Figuring out learn how to take a look at RLS guidelines earlier than implementing them within the information mannequin is essential.
It’s a lot simpler to know incorrect outcomes by understanding how the rule is utilized to the information mannequin.
Lastly, I added dynamic user-based RLS guidelines to the mannequin.
These guidelines are tougher to check in a DAX question, as you need to know which information every person can entry to write down the right take a look at question to validate the end result.
I hope I’ve given you some hints on simplifying your life with the RLS function in Energy BI.
You will discover a listing of Safety features in Energy BI on this Article:
You will discover a easy rationalization about Row Degree Safety in Energy BI on the Energy BI (Now Material) Group web page: Row-level safety (RLS) with Energy BI — Energy BI | Microsoft Be taught.

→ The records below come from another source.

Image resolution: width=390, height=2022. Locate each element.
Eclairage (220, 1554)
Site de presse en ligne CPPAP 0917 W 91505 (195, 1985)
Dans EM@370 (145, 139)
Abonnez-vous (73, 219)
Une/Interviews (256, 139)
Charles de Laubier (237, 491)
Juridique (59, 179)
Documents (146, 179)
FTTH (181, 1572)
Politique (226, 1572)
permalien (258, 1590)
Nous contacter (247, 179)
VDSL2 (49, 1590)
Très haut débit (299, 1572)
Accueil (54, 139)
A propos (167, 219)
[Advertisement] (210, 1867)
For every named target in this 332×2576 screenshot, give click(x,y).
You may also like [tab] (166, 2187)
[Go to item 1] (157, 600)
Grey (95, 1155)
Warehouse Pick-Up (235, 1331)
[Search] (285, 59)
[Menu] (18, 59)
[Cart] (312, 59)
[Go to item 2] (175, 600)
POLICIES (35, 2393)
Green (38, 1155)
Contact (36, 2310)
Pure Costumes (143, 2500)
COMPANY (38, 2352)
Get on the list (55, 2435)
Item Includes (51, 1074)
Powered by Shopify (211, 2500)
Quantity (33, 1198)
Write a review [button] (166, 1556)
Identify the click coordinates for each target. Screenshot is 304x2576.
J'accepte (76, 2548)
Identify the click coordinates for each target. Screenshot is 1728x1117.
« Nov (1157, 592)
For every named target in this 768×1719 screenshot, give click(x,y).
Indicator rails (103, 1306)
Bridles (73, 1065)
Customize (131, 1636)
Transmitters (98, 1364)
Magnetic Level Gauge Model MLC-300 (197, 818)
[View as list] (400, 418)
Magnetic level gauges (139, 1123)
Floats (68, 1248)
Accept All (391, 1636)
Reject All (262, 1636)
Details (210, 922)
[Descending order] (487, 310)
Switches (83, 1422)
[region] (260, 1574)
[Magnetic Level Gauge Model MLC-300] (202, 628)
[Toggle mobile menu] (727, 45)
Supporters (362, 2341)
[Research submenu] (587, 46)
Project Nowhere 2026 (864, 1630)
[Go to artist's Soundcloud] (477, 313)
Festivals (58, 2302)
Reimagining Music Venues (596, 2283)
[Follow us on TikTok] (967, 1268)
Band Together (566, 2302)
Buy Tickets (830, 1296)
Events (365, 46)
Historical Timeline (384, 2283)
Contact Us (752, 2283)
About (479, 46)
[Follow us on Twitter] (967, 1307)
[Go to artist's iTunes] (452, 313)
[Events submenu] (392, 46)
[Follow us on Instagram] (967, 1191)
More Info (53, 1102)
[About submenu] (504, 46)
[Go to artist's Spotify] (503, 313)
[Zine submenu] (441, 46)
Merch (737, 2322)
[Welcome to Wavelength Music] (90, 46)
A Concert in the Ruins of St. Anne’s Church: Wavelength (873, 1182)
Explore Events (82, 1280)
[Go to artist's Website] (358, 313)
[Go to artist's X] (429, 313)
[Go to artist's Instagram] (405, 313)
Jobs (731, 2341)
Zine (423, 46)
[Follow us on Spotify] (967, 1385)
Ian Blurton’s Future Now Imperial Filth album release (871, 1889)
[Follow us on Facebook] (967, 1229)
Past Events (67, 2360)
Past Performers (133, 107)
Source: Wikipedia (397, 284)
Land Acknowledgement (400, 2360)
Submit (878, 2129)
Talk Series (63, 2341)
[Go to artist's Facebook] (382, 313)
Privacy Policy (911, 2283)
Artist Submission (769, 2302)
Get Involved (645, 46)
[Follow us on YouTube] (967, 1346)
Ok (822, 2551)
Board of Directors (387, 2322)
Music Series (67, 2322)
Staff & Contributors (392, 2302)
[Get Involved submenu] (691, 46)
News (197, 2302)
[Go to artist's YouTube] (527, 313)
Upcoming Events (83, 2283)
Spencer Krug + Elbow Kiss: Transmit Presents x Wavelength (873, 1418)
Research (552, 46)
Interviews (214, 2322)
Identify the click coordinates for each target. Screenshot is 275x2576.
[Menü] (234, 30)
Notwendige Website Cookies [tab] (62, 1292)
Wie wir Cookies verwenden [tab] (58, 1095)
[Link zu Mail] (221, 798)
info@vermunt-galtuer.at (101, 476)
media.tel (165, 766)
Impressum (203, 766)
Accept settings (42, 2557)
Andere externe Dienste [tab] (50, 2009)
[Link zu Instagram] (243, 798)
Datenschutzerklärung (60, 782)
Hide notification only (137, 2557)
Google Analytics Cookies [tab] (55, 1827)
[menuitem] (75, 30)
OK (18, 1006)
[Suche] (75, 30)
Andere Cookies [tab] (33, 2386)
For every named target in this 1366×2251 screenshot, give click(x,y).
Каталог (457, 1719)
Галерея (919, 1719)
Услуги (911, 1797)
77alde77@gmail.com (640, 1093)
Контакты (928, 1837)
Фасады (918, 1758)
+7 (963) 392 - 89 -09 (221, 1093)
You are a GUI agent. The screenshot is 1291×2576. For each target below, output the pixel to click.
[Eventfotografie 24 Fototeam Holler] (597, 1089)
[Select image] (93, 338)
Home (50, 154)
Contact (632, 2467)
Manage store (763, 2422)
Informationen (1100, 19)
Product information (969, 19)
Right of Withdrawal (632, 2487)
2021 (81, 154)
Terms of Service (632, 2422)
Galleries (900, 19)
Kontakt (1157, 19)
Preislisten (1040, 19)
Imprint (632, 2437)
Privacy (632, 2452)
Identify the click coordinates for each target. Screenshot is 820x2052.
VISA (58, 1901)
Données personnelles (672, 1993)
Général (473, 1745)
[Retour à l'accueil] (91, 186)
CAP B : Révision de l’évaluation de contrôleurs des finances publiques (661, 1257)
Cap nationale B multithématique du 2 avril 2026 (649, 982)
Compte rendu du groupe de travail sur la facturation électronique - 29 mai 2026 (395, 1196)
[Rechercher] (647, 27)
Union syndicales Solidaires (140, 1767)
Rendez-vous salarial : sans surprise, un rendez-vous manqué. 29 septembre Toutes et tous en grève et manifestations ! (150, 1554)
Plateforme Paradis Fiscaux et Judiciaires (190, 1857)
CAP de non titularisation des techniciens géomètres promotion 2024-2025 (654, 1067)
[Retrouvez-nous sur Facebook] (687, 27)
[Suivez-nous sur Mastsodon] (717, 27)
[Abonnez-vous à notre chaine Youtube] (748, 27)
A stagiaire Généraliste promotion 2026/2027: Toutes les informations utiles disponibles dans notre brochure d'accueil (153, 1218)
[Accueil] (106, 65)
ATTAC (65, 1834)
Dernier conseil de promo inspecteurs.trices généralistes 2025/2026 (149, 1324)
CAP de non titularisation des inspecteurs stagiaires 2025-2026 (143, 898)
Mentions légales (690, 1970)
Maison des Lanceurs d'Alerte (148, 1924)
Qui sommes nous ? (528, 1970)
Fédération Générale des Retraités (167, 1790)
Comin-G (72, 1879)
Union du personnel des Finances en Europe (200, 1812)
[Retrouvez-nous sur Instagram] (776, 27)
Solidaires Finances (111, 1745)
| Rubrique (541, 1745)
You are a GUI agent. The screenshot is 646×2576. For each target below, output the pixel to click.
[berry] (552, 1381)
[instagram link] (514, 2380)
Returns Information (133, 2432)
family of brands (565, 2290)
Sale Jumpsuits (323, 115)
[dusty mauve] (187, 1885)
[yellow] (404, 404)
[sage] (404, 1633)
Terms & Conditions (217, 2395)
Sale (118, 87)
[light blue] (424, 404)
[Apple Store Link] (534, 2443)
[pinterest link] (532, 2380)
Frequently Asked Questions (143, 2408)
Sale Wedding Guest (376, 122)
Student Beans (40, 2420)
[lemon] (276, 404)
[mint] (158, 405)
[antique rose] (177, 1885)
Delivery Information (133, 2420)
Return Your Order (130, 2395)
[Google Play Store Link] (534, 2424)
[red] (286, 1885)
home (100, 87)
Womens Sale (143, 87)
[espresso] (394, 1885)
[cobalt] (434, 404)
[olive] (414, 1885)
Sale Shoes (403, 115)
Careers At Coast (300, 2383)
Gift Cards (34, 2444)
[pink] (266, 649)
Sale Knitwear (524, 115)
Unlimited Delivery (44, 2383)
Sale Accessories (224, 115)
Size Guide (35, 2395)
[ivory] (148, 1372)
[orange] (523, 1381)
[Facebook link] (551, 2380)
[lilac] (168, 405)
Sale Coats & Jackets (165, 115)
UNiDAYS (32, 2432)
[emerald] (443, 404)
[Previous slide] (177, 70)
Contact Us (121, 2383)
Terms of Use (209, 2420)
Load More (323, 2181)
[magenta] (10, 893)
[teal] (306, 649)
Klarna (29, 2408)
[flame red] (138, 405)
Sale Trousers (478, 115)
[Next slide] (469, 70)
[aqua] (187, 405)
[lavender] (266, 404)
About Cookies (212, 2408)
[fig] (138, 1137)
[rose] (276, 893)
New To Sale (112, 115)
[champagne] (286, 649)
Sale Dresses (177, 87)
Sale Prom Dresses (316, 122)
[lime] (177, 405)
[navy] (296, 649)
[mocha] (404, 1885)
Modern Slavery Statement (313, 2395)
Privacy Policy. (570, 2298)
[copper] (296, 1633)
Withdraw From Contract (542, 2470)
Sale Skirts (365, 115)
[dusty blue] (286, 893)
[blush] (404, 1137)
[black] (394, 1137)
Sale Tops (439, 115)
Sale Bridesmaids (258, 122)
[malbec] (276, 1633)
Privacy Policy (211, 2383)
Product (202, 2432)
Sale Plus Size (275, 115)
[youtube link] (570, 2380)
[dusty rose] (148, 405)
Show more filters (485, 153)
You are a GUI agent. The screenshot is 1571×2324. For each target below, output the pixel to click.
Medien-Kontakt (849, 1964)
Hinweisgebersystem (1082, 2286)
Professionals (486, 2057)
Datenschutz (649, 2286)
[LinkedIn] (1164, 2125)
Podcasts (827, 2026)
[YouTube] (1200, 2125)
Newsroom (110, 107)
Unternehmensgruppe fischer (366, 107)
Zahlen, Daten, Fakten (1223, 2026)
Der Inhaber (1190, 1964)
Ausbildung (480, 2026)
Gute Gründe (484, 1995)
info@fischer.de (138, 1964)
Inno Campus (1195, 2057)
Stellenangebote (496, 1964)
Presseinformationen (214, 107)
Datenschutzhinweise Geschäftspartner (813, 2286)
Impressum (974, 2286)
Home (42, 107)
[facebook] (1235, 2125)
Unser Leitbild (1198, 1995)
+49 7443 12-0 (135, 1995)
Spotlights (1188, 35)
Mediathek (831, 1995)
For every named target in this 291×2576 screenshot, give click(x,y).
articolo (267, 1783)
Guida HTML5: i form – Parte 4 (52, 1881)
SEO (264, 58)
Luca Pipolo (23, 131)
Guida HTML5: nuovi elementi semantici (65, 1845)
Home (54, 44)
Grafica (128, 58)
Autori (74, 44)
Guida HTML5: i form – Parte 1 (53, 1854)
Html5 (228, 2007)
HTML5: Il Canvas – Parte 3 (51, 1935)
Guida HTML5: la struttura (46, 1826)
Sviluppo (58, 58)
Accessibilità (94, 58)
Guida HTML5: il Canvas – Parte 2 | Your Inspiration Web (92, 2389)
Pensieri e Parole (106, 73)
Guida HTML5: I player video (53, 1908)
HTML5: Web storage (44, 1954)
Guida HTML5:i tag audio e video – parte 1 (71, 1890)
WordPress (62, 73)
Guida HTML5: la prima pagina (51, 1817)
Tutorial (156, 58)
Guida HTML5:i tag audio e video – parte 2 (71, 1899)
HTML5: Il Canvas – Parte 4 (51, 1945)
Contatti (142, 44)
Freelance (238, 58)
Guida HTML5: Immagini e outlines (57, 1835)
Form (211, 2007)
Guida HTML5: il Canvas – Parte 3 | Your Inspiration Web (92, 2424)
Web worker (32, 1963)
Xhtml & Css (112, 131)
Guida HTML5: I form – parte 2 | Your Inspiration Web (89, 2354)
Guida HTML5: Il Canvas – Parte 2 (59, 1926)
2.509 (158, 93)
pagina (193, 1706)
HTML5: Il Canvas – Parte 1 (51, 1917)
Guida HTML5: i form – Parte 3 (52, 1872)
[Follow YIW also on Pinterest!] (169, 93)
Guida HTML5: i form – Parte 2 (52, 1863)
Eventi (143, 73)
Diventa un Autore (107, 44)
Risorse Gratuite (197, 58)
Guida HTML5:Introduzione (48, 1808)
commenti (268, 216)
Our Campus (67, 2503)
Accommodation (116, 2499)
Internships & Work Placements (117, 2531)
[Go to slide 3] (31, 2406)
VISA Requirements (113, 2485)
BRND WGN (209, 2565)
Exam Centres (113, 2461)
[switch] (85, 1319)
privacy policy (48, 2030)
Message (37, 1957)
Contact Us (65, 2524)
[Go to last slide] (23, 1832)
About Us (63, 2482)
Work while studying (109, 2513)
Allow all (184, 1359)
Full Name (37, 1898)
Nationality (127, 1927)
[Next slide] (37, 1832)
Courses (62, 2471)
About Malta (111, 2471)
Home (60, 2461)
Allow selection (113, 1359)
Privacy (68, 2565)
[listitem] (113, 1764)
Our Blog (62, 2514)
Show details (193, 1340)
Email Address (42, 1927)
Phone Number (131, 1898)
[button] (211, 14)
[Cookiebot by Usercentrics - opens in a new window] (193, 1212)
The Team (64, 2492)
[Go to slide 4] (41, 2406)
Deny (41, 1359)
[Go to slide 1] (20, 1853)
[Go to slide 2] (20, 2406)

I can advocate this text by Nikola Ilic, the place you will get a place to begin about RLS:
One other good introductory article on Row-Degree-Safety in Energy BI by Elias Nordlinder:
Go to my Tales Listing for extra details about the FILTER() perform and learn how to analyze DAX Question with DAX Studio.
I take advantage of the Contoso pattern dataset, like in my earlier articles. You possibly can obtain the ContosoRetailDW Dataset free of charge from Microsoft right here.
The Contoso Information will be freely used below the MIT License, as described right here.